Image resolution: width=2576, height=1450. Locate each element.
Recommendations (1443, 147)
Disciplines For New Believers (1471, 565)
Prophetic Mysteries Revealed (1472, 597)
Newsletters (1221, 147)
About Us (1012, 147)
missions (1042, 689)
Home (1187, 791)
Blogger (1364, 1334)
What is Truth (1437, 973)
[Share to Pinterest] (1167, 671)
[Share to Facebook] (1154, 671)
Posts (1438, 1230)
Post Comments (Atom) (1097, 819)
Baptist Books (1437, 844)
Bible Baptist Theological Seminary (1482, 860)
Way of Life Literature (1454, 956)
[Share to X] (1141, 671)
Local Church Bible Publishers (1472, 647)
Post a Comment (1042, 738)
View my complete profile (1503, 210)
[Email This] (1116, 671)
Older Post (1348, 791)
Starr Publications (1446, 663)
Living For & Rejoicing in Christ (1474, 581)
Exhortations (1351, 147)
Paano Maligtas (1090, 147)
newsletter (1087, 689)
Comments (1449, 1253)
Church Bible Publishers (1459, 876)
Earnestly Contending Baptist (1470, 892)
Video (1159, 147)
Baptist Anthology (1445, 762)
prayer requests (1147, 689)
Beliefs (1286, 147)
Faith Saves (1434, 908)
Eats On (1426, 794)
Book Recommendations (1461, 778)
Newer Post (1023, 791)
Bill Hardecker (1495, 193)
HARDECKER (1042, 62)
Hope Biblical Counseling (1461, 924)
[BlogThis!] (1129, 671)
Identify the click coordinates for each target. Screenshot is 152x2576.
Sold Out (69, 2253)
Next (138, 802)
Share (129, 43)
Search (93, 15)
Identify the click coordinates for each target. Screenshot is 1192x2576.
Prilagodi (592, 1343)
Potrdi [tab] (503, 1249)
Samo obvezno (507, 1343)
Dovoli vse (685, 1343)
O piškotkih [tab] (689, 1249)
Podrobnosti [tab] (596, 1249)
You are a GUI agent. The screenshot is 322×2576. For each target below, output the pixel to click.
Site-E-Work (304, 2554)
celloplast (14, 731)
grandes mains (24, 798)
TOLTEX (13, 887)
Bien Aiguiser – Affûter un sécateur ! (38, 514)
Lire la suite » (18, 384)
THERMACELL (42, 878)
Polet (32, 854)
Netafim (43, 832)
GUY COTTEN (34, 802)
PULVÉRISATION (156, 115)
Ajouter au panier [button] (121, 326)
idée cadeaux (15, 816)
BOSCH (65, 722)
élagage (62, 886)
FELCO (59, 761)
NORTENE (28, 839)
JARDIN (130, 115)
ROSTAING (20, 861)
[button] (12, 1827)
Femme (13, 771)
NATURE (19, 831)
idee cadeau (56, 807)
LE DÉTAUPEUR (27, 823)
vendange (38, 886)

+-------+

▸ Instructions for the task: Transcribe all entries exactly as they are given.

▸ Task result:
Image resolution: width=2576, height=1450. Locate each element.
Recommendations (1443, 147)
Disciplines For New Believers (1471, 565)
Prophetic Mysteries Revealed (1472, 597)
Newsletters (1221, 147)
About Us (1012, 147)
missions (1042, 689)
Home (1187, 791)
Blogger (1364, 1334)
What is Truth (1437, 973)
[Share to Pinterest] (1167, 671)
[Share to Facebook] (1154, 671)
Posts (1438, 1230)
Post Comments (Atom) (1097, 819)
Baptist Books (1437, 844)
Bible Baptist Theological Seminary (1482, 860)
Way of Life Literature (1454, 956)
[Share to X] (1141, 671)
Local Church Bible Publishers (1472, 647)
Post a Comment (1042, 738)
View my complete profile (1503, 210)
[Email This] (1116, 671)
Older Post (1348, 791)
Starr Publications (1446, 663)
Living For & Rejoicing in Christ (1474, 581)
Exhortations (1351, 147)
Paano Maligtas (1090, 147)
newsletter (1087, 689)
Comments (1449, 1253)
Church Bible Publishers (1459, 876)
Earnestly Contending Baptist (1470, 892)
Video (1159, 147)
Baptist Anthology (1445, 762)
prayer requests (1147, 689)
Beliefs (1286, 147)
Faith Saves (1434, 908)
Eats On (1426, 794)
Book Recommendations (1461, 778)
Newer Post (1023, 791)
Bill Hardecker (1495, 193)
HARDECKER (1042, 62)
Hope Biblical Counseling (1461, 924)
[BlogThis!] (1129, 671)
Identify the click coordinates for each target. Screenshot is 152x2576.
Sold Out (69, 2253)
Next (138, 802)
Share (129, 43)
Search (93, 15)
Identify the click coordinates for each target. Screenshot is 1192x2576.
Prilagodi (592, 1343)
Potrdi [tab] (503, 1249)
Samo obvezno (507, 1343)
Dovoli vse (685, 1343)
O piškotkih [tab] (689, 1249)
Podrobnosti [tab] (596, 1249)
You are a GUI agent. The screenshot is 322×2576. For each target below, output the pixel to click.
Site-E-Work (304, 2554)
celloplast (14, 731)
grandes mains (24, 798)
TOLTEX (13, 887)
Bien Aiguiser – Affûter un sécateur ! (38, 514)
Lire la suite » (18, 384)
THERMACELL (42, 878)
Polet (32, 854)
Netafim (43, 832)
GUY COTTEN (34, 802)
PULVÉRISATION (156, 115)
Ajouter au panier [button] (121, 326)
idée cadeaux (15, 816)
BOSCH (65, 722)
élagage (62, 886)
FELCO (59, 761)
NORTENE (28, 839)
JARDIN (130, 115)
ROSTAING (20, 861)
[button] (12, 1827)
Femme (13, 771)
NATURE (19, 831)
idee cadeau (56, 807)
LE DÉTAUPEUR (27, 823)
vendange (38, 886)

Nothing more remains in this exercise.